Framing the learning of internal strength in terms of learning a foreign language might be a useful model to help you gauge if you are learning a completely different body-movement language or if you are learning variations or refinements of your current body-movement language.
Let's first consider this basic sequence of language learning and cross-cultural experiences. Many of you may have walked part of all of this road in your life:
- If you never met a Chinese person and all you knew was based on what you heard, read, or saw on TV, then your meaning of "Chinese are X" would represent this level of understanding and experience.
- If you got to know a Chinese person as an acquaintance, friend, or in-law and learned to speak a few words in Chinese, for example, ni-hao, xie-xie, gam-bei, then your meaning of, "Chinese are X" would be different than before.
- If you took a 10 hour Chinese language class at the Community Education program and went on a ten day tour of China, then your meaning of, "Chinese are X" would be different than before.
- If you took a couple years of Chinese language at university, got a job in China and lived there for a year or longer, then your meaning of, "Chinese are X" would be different than before
- If you continued your Chinese language studies in China (in Chinese), developed complete fluency in Chinese, married a Chinese and lived within the wider Chinese community for 10, 20, or more years, then your meaning of, "Chinese are X" would be different than before.
Anthropologists and linguists have long argued over the relationships between language, thought, and culture. The way you "naturally" move is also as much a product of your native culture as is the way you "naturally" speak.
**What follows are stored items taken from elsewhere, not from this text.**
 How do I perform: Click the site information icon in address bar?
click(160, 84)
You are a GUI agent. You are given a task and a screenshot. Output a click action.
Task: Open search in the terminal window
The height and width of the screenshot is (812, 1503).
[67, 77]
Hence why this model fits so well here.
As we move through each of these five language-learning and acculturation "levels" we probably find the most people with a "Level 1" understanding and the fewest people with a "Level 5" understanding. The same is true in the internal martial arts community. Here's why.
Assume that your native body-movement language is "English" and the foreign body-movement language you want to learn is "Chinese". Remember, English, Spanish, French, and German languages are all based on or derived from the same Latin alphabet. Chinese is not.
So you come to your first Tai-chi Chuan class only knowing "English". (We'll use Tai-chi because it's the most well-known of the internal martial arts.) You learn open hand and weapons forms. Have you learned "Chinese"? No. You only learned "Spanish". You learned a variant language using your underlying "Latin alphabet".
You go on to learn Tai-chi push-hands. Have you learned "Chinese"? No. You only learned "French". You learned a variant language using your underlying "Latin alphabet".
You go on to learn Tai-chi joint locking and sparring. Have you learned "Chinese"? No.You only learned "German". You learned a variant language using your underlying "Latin alphabet".
From your "English" point of view, you think you are learning something completely different, and developing internal strength, however, the "foreign language" you are learning is merely a variant of a common underlying alphabet. An "M" is still an "M" and a "P" is still a "P". You are merely training a variant of your native body-movement language.
So how do you know when you are beginning to learn "Chinese"; a non-"Latin" body-movement language? You will know when your teacher begins teaching you 放松 and you ask if this is like "M" and your teacher says, "No"! Or your teacher begins teaching you 圆软 and you try to make it work like "P" and your teacher says, "That's wrong." Or you ask your teacher to show you 沉 and you have no letters to equate it to.
When you finally reach the understanding that there is no relation between 放松 and "M" or between 圆软 and "P" or between 沉 and any other "Latin" letter, and you can demonstrate a little 放松 and 圆软 and 沉 then you've advanced to Level 2 as above.
Just as many Americans experience culture shock when they travel to and are immersed in Chinese culture (and vice versa), when you try to make your "P" fit into 放松 or or "M" fit into 圆 or vice versa, you will probably encounter a kind of body-language culture-shock. More on this later.